INPUT FOR THIS TASK:
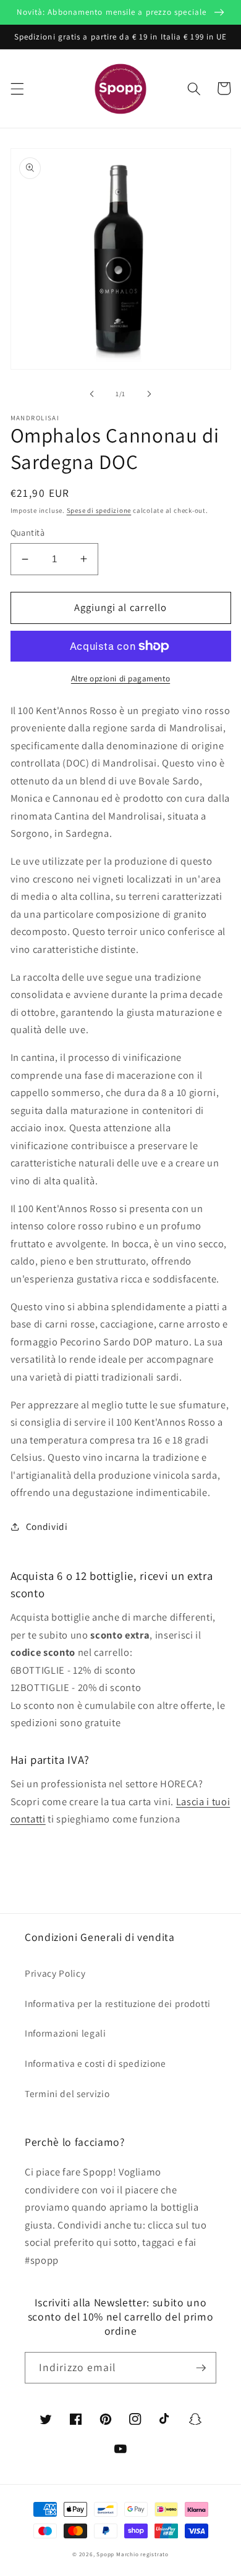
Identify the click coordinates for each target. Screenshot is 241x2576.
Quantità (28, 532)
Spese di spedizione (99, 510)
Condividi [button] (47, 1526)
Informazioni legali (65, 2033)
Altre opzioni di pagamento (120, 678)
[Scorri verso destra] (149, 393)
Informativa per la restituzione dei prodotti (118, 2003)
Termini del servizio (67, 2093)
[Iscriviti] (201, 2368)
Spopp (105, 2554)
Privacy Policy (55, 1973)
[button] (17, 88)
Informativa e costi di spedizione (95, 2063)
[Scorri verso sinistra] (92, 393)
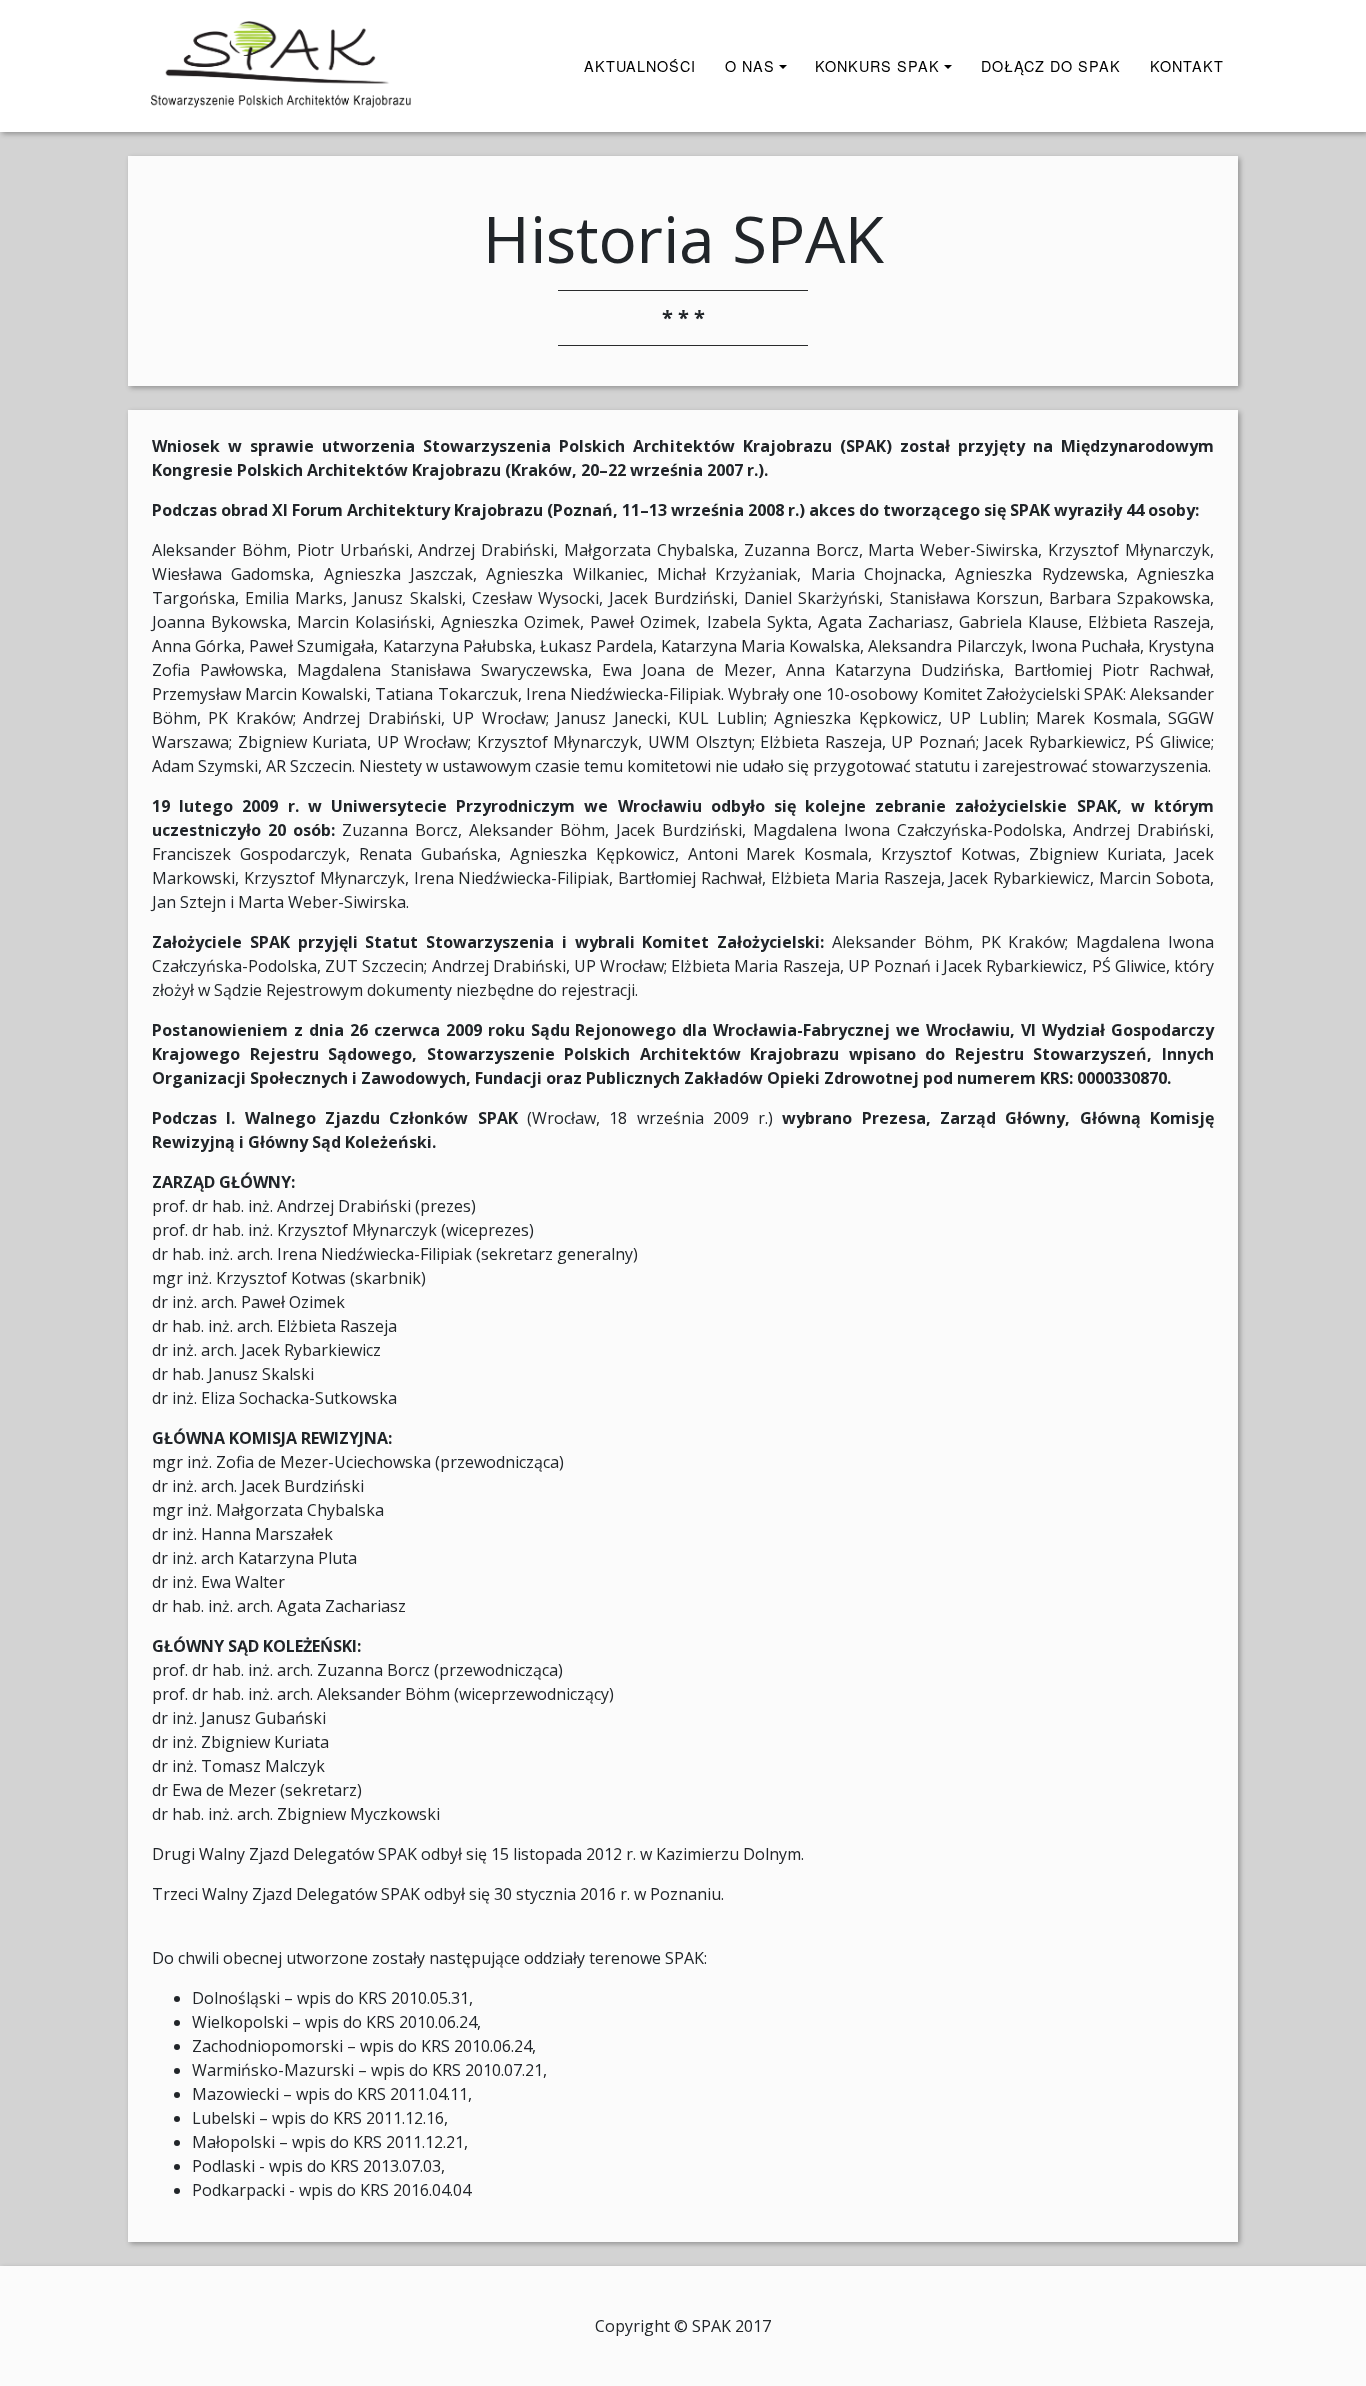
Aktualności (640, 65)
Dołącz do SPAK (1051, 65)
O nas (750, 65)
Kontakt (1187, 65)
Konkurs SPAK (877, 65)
==
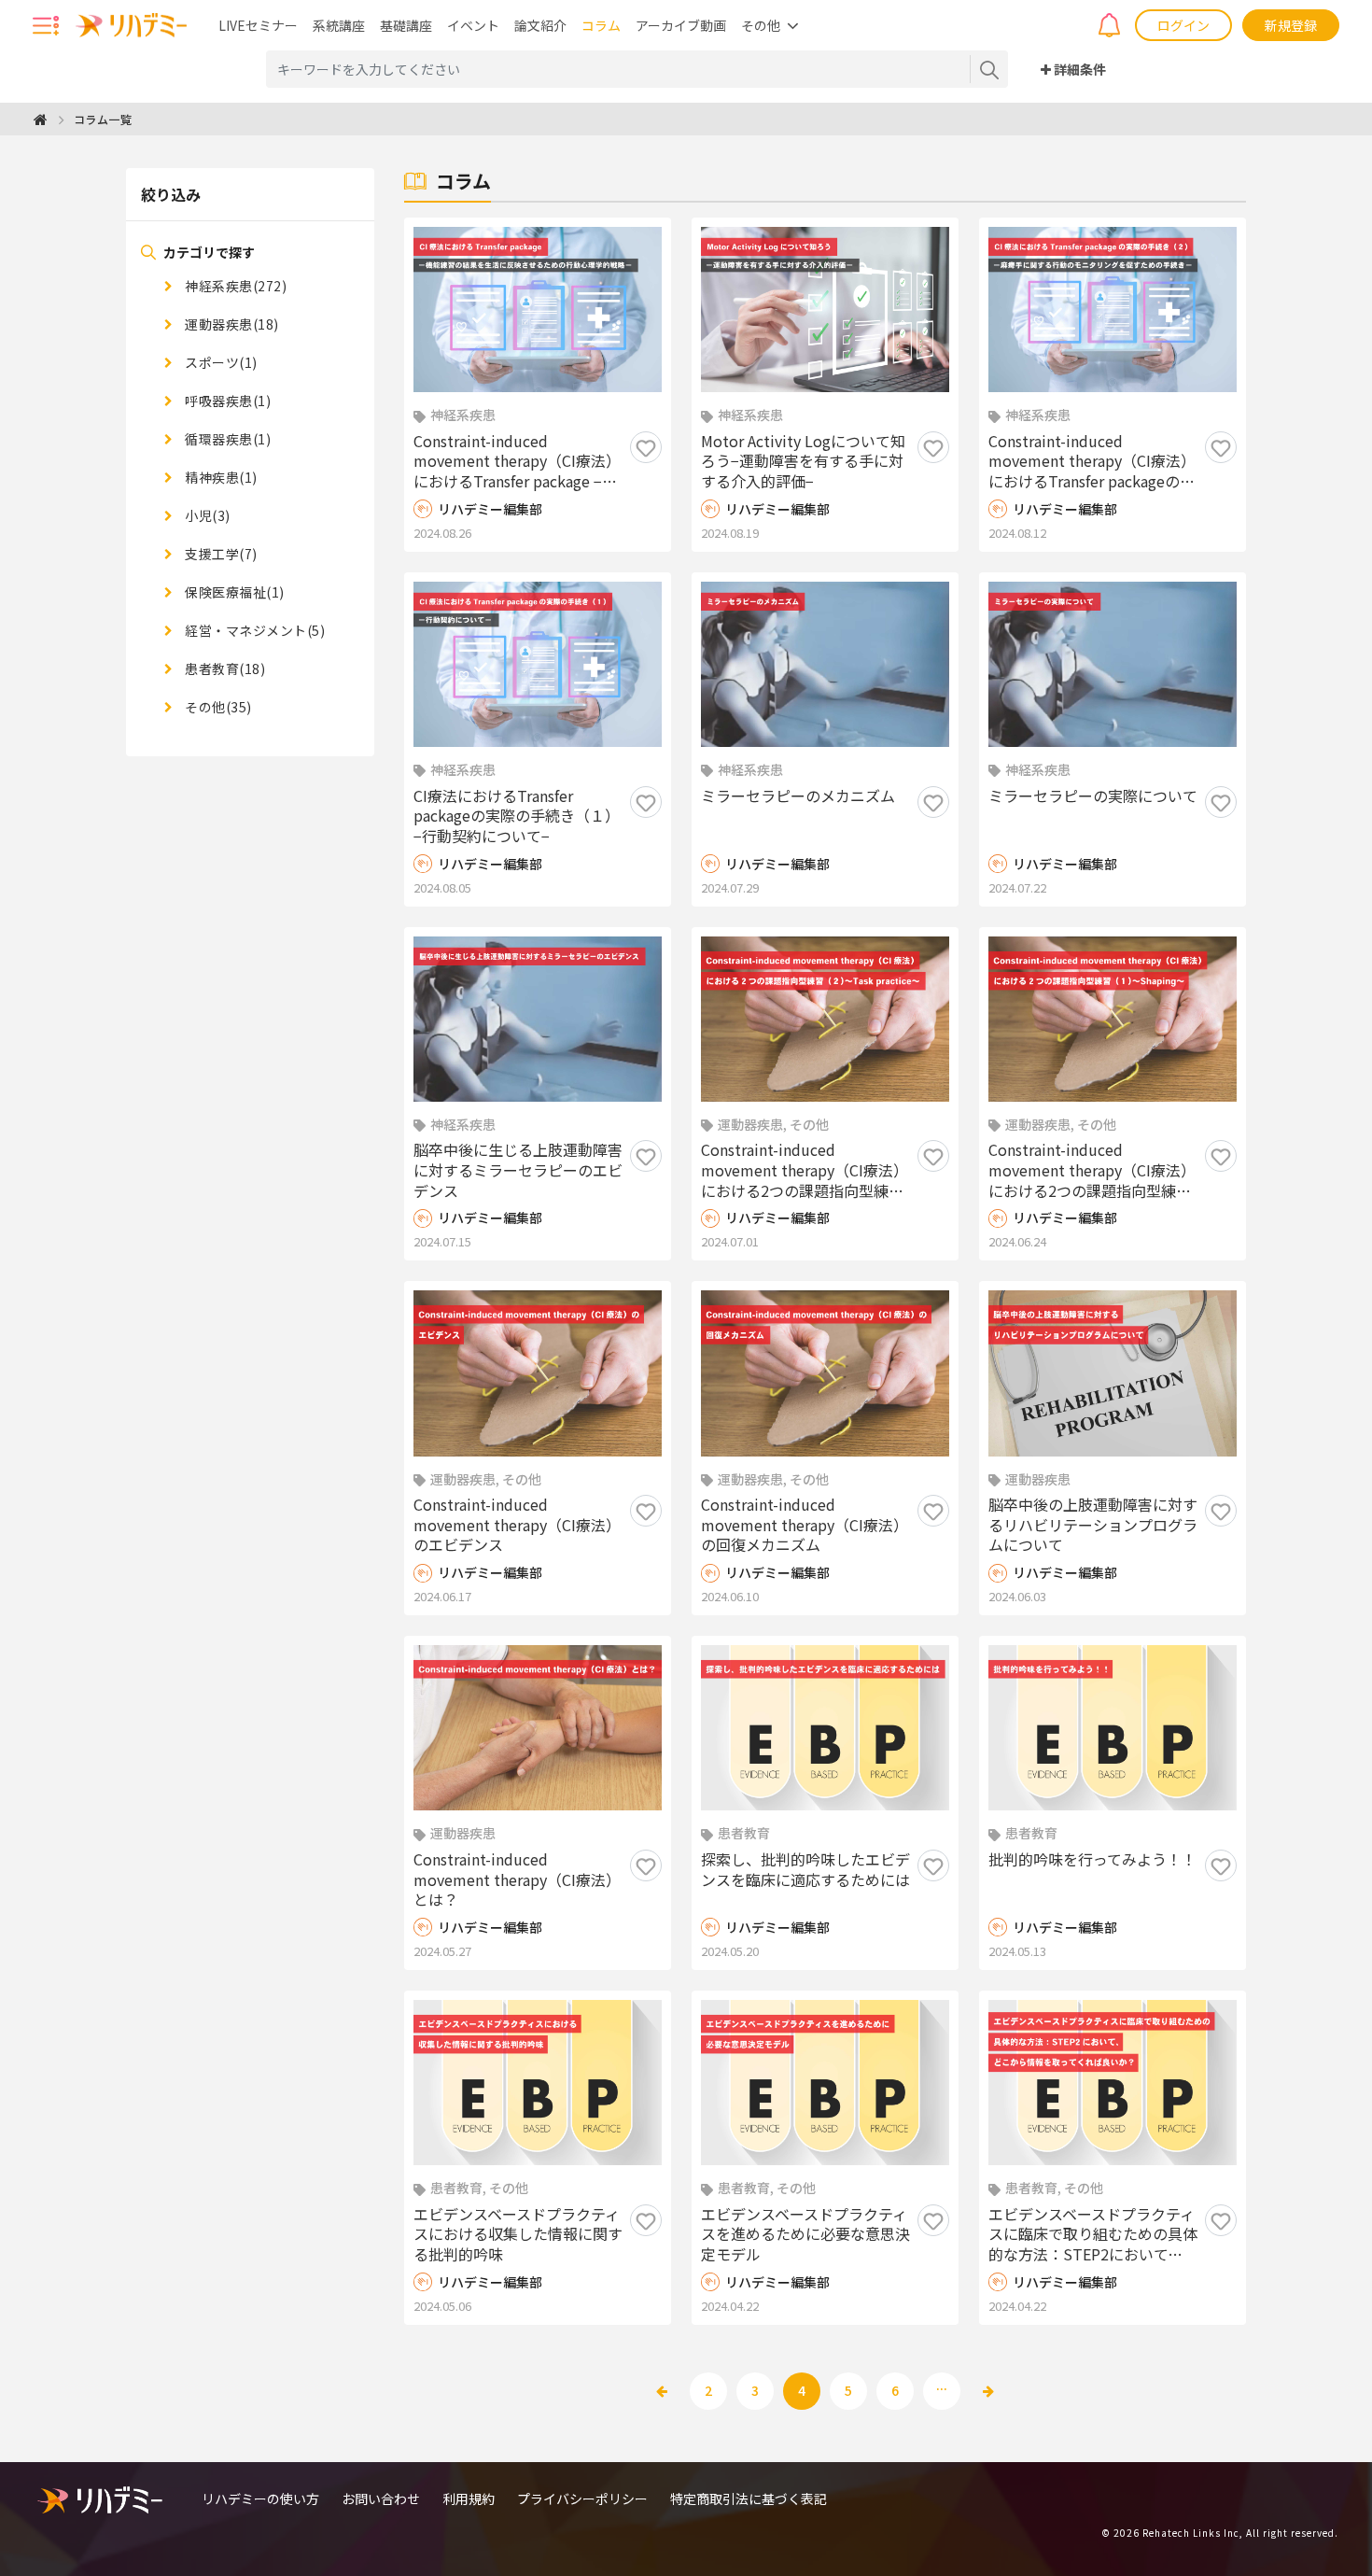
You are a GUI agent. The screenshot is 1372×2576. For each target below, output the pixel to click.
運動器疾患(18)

INSTRUCTIONS FOR THE TASK: Lines with "verso": return each one from the data above.

EXERCISE RESULT:
[Scorri verso destra] (149, 393)
[Scorri verso sinistra] (92, 393)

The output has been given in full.